4 Replies Latest reply on Apr 17, 2007 10:35 AM by ypsilon

    TransactionLocal: How to use it?

    ypsilon

      Hi.

      Sorry to ask such a trivial question here but is there anywhere any more documentation on the TransactionLocal object? I could not find anything more than the API doc. No example or anything.

      Actually I am trying to use that object to obtain a reference to an Object within a transaction no matter where I am in the current call stack. From my observations so far I found out that it would not work for that pupose as you have to have the same TransactionLocal Object in order to get your data back. Is that the way it is supposed to work?

      Thanks in advance again.

      Greetings
      PeeR

        • 1. Re: TransactionLocal: How to use it?

          TransactionLocal works the same way as ThreadLocal,
          just replace the notion of thread with transaction.

          Like thread local, if you want to pass references under the wire of an interface
          you need a singleton (or some way to get the same instance).

          public MySingleton
          {
           public static final TransactionLocal singleton = new TransactionLocal();
          }
          


          Such singletons have a number of problems:

          1) Unless you implement something a lot less naive than the above
          the information in the singleton is public and so could cause security issues
          if the information is sensistive
          or just broken behaviour if somebody modifies the data unexpectedly/maliciously.

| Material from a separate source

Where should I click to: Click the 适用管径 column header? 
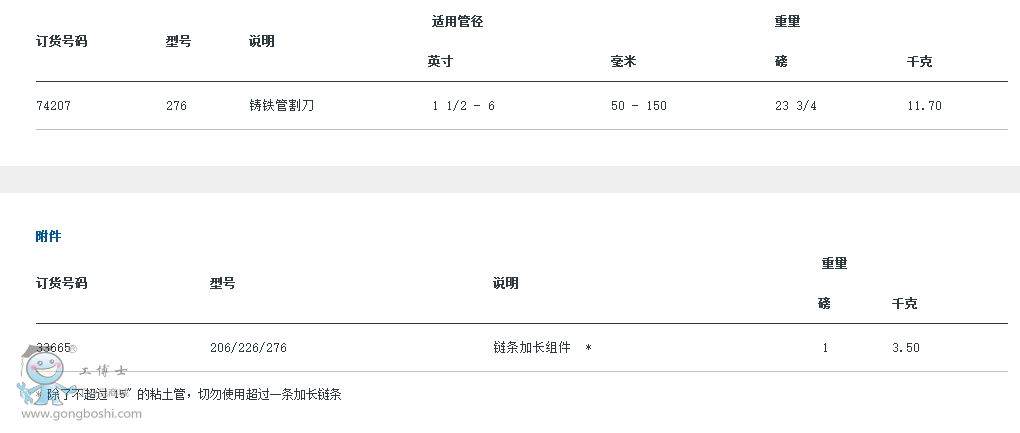coord(457,21)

          2) They lead to breakage of the type system (ClassCastException)
          in more complicated classloading schemes when not deployed correctly.

          3) Singletons that store state usually lead to memory leaks unless handled correctly.
          At least with the TransactionLocal, the data is "tidied up" when the tranasction ends.

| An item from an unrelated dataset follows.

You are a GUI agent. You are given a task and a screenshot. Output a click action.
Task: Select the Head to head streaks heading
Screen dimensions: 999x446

          • 2. Re: TransactionLocal: How to use it?
            ypsilon

            Hi adrian

            thanks a lot for your reply (unfortunatly I wasn't watching this thread so I stumbled upon your reply so late).

            Meanwhile I implemented a similar functionality by using an XAResource. Since this is kind of ugly (but works fine ;-) ) I consider removing that in order to slim the transaction processing.

            What I actually did not understand is your second concern. (I am not too familiar with the internals of classloading.) Can you point me to a scenario where the classloader would lead to a ClassCastException? Does this only occur upon redeployments?

            Thanks again
            Greetings
            PeeR

            • 3. Re: TransactionLocal: How to use it?

               

              "ypsilon" wrote:
              Can you point me to a scenario where the classloader would lead to a ClassCastException? Does this only occur upon redeployments?


              Correct, in general
              public class DoesntGetRedeployed
              {
               public static Collection staticCollection = ...;
              }
              
              public class CodeThatGetsRedeployed
              {
               public void doSomethingBeforeRedeploy()
               {
               DoesntGetRedeployed.add(this);
               }
              
               public void doSomethingAfterRedeploy()
               {
               Object x = DoesntGetRedeployed.get();
               // x instanceof CodeThatGetsRedeployed == false
               }
              }
              


              Although, I'd be impressed if you could come up with such a situation
              WITHIN A TRANSACTION! :-)

              • 4. Re: TransactionLocal: How to use it?
                ypsilon

                 

                "adrian@jboss.org" wrote:

                Although, I'd be impressed if you could come up with such a situation
                WITHIN A TRANSACTION! :-)


                I sure did some fancy stuff, but no I would rather not come up with such a situation.

                Again, thanks for the helpful information.